• TASK REQUIREMENTS:
1. Answer these questions using the case summary:
(a) In what year was the claimant sentenced, and for what offense?
(b) How long was the PRS that DOCS added when the claimant was released?
(c) By what means was the claimant released in October 2008?
2. Translate this sentence from the case summary into Spanish: "Claimant was repeatedly arrested and reincarcerated for violating the administratively imposed PRS."

** BEGIN TEXT **

114 A.D.3d 115
N.Y. App. Div.2013Background
- Claimant was sentenced in 2000 to a prison term for first-degree robbery; PRS was not pronounced by the sentencing court.
- DOCS administratively added a five-year PRS when claimant was released in 2003.
- Claimant was repeatedly arrested and reincarcerated for violating the administratively imposed PRS.
- Garner and Sparber (April 2008) held that only a sentencing court can impose PRS and that DOCS’ administrative PRS is invalid, with the remedy to vacate and remand for resentencing.
- After Garner, claimant was parole-revoked in May 2008 based on the alleged PRS violation and imprisoned; released October 2008 via habeas corpus.
- Court of Claims denied false imprisonment and malicious prosecution claims; claimant appealed seeking relief for post-Garner confinement.

** END TEXT **
** BEGIN LISTED ENTRIES **

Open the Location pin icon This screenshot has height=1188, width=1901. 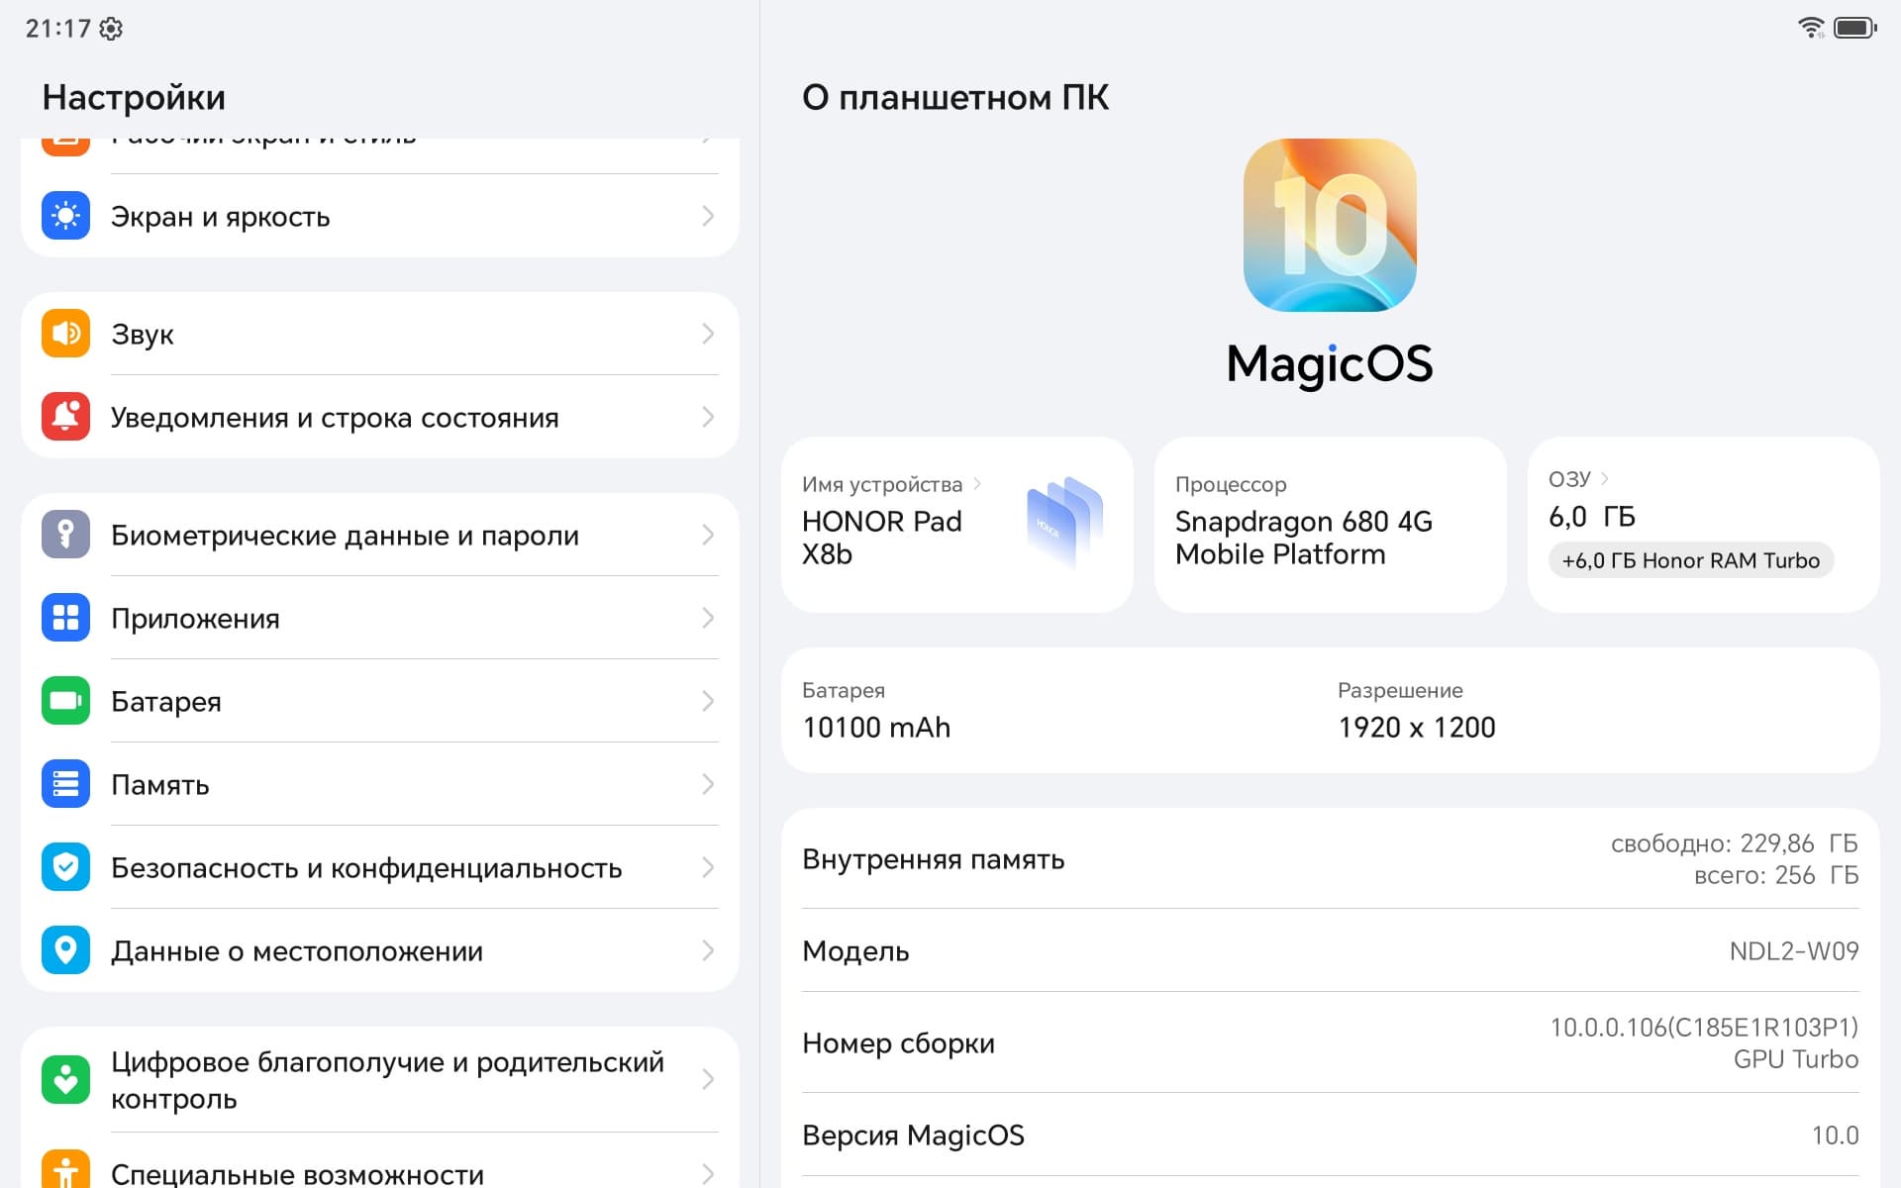(65, 950)
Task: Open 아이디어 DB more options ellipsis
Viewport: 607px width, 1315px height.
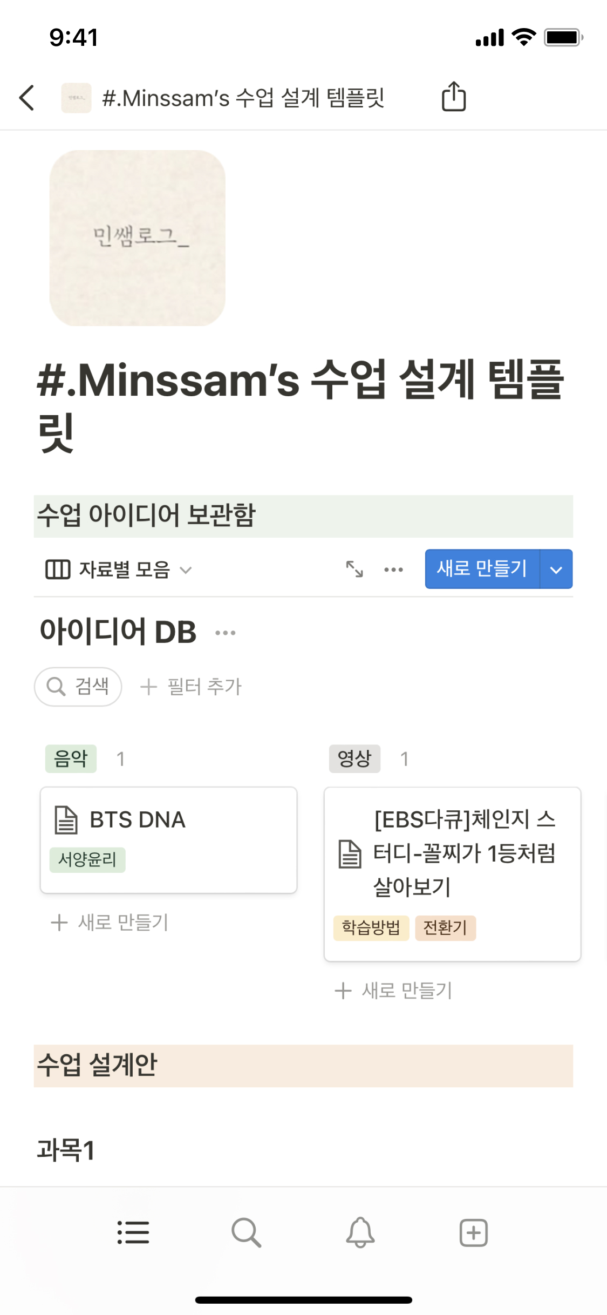Action: point(226,633)
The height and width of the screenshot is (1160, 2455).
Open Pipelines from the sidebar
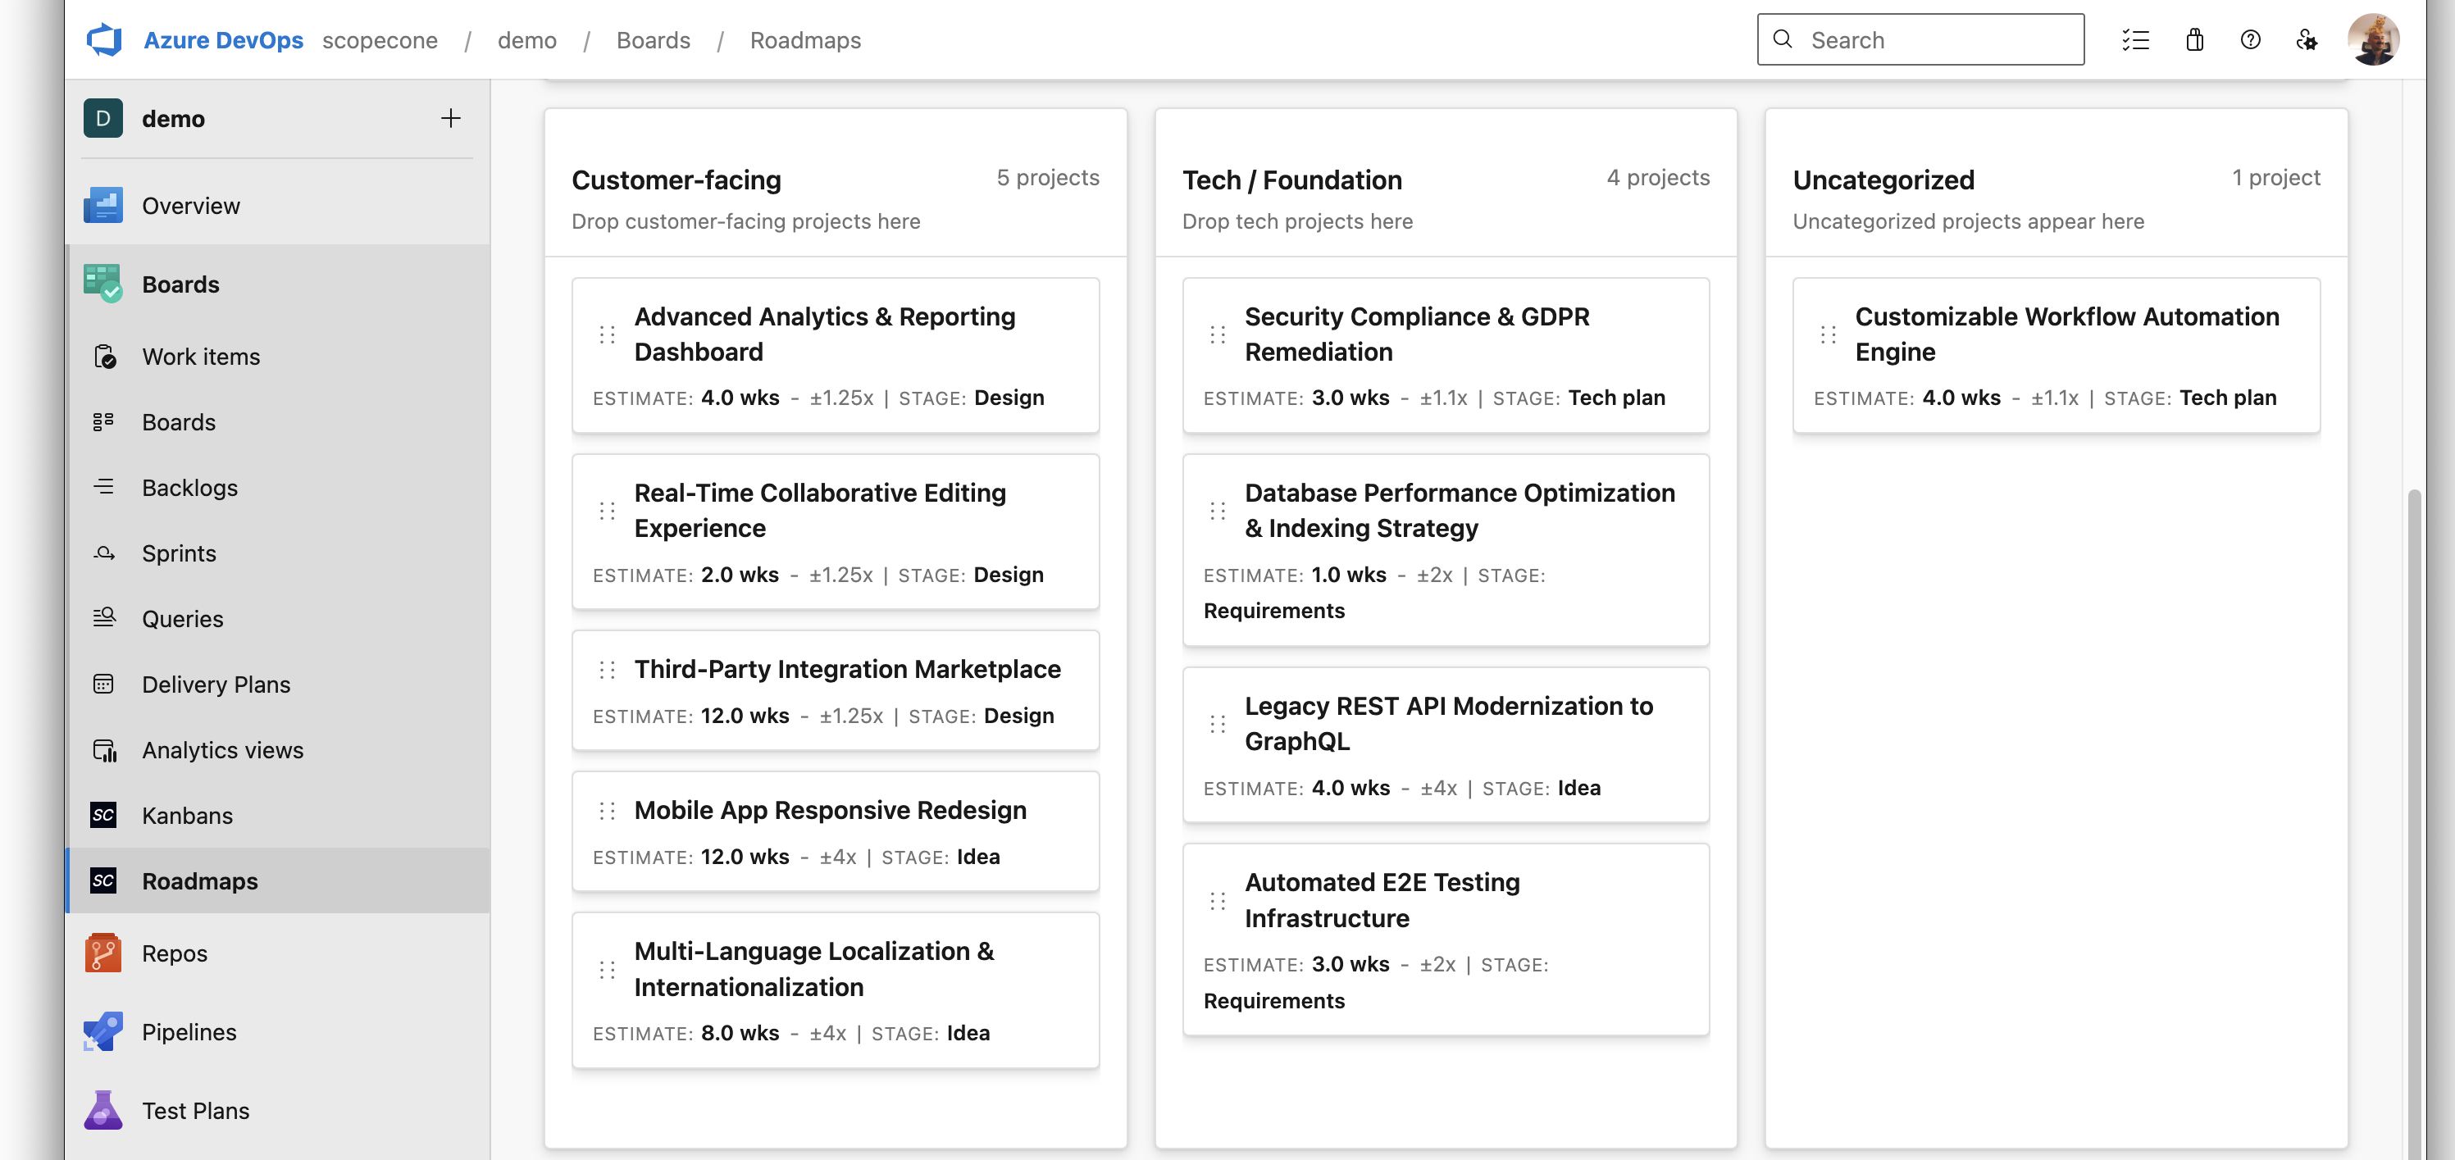(x=189, y=1031)
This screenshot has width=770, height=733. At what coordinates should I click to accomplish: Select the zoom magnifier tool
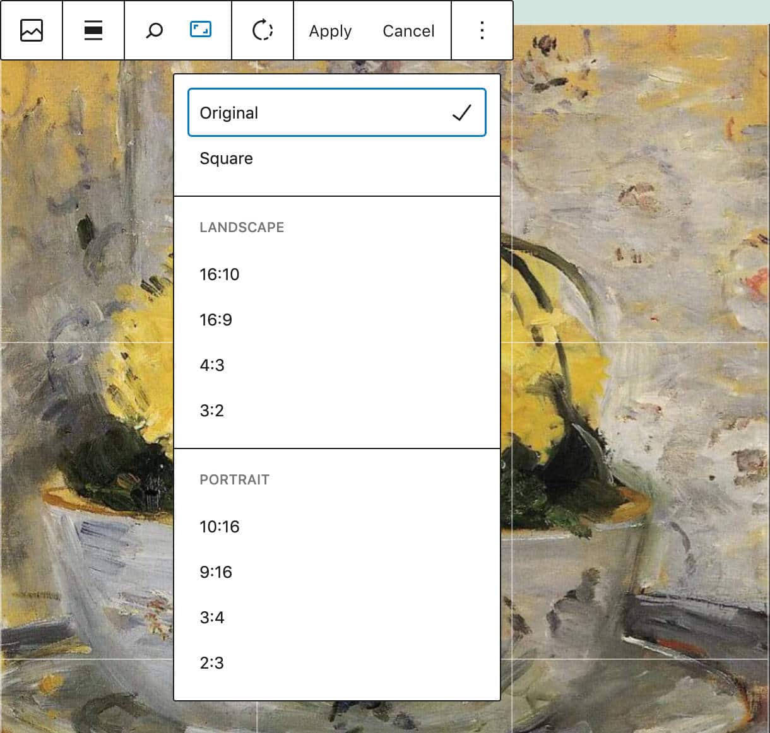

** END LISTED ENTRIES **

• ANSWERS PROVIDED:
1.
(a) The claimant was sentenced in 2000 for first-degree robbery.
(b) DOCS added a five-year PRS.
(c) The claimant was released through habeas corpus.

2. La parte demandante fue arrestada y reencarcelada repetidamente por violar la PRS impuesta administrativamente.